House debates

Wednesday, 17 February 2021

Committees

Environment and Energy Committee; Report

11:50 am

Photo of Julian HillJulian Hill (Bruce, Australian Labor Party) Share this | Hansard source

I want to add a couple of minutes of comment. Every now and again you are sitting in the Federation Chamber and you really do learn something, so I commend the committee on this report. I have been flicking through it. I have to admit when I heard the first government speaker, the chair of the committee, get up I thought, 'Oh my goodness, we're going to be talking about cats. What's next? Dogs? This is all a bit silly.' But I have learnt a lot. I think the previous speaker in particular made some very good points.

The numbers are striking. I was thinking back to 12 months ago when the country was ravaged by bushfires and one of the things which really tore at the heartstrings of Australians was the extent of loss of native animals. We heard these statistics: a billion native animals lost, two billion native animals lost. This report makes clear that the estimates are that 1.6 billion native animals are lost every year through cats—1.4 billion of those from feral cats. I think it's an incredibly important bit of work, more so than perhaps the initial giggles that some of us might have had would convey.

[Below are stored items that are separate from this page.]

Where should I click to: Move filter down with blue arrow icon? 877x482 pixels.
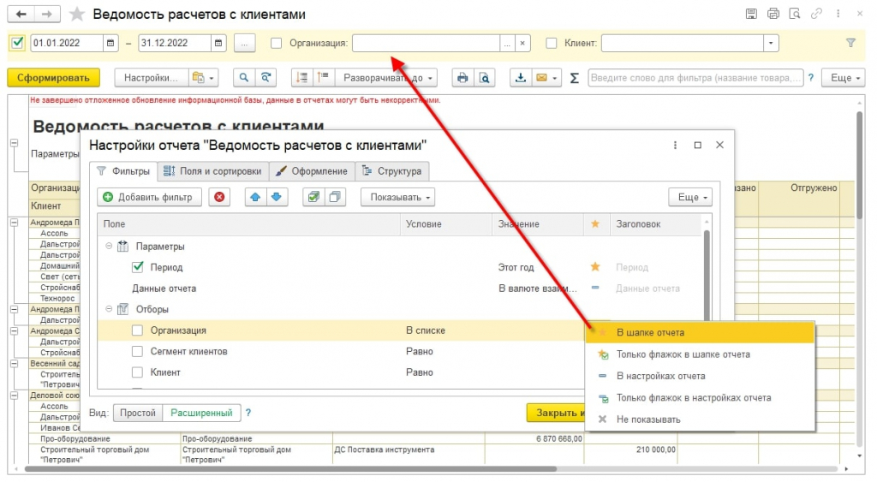point(277,197)
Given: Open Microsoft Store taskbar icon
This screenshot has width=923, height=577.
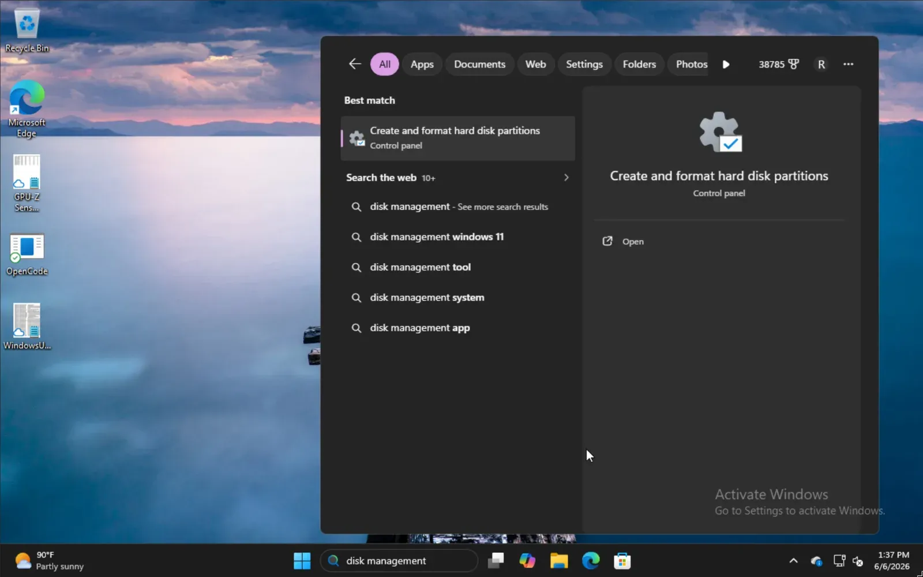Looking at the screenshot, I should 622,560.
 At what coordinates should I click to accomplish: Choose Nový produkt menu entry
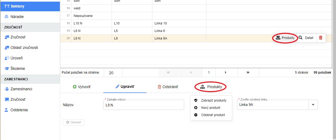pos(211,108)
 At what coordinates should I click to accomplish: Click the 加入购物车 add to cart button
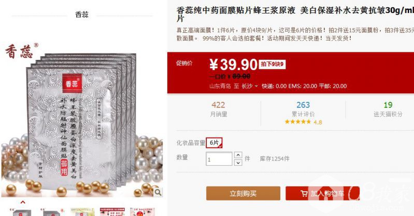click(x=323, y=193)
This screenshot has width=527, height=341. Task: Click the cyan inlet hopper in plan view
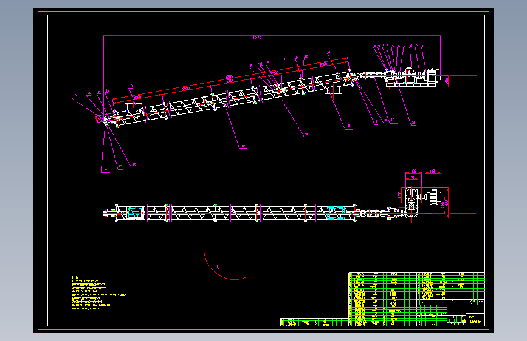pyautogui.click(x=135, y=213)
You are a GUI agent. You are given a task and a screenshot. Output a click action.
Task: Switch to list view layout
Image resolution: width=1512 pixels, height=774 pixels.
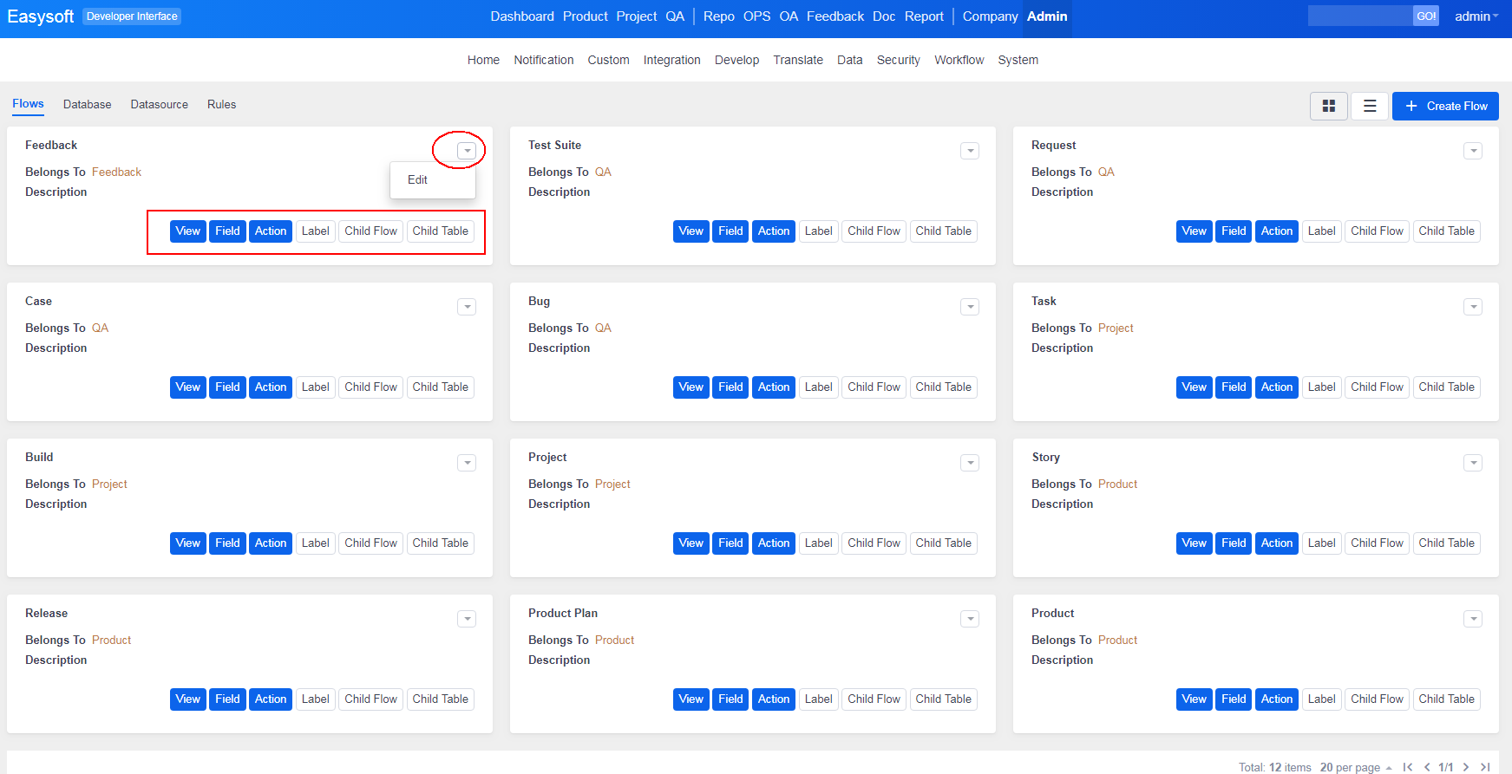click(x=1370, y=106)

The other point that I want to echo is the importance of resourcing this work. It is all very well for all government members and opposition members to sign up to noble, worthy recommendations, but when we have seen under this government, in its eighth year, cuts of 40 per cent from the environment department how on earth—what is the point of these reports when they just go to an under-resourced department that can't even do its basic work now, let alone anything new? Perhaps the government thinks that casual hire workers would be the answer. Get some backpackers in to do this kind of work. The importance of this work and this knowledge goes to the very core of why you need a skilled, permanent public service and not a casualised labour hire public service, with 10 to 20 per cent of staff now sitting in government departments sitting on labour hire contracts while the company makes a whole lot of money and they just bugger off. It is really important stuff.

The final thing I will say is I want to make a public declaration as the proud owner of two six-month-old kittens. I declare to the House that my kittens hence force will remain inside animals, that they will never fulfil their innate potential as slaughter machines in the neighbourhood, murderers. They are lovely Burmese pussies. I'm not going to read their names into Hansard. I'm going to protect their privacy. Inside animals rather than outside animals. That's where they will remain.

The recommendations around councils, metropolitan and particularly interface councils, maintaining cat curfews and other things are also very well made. There is something for everyone in the report. Who knew?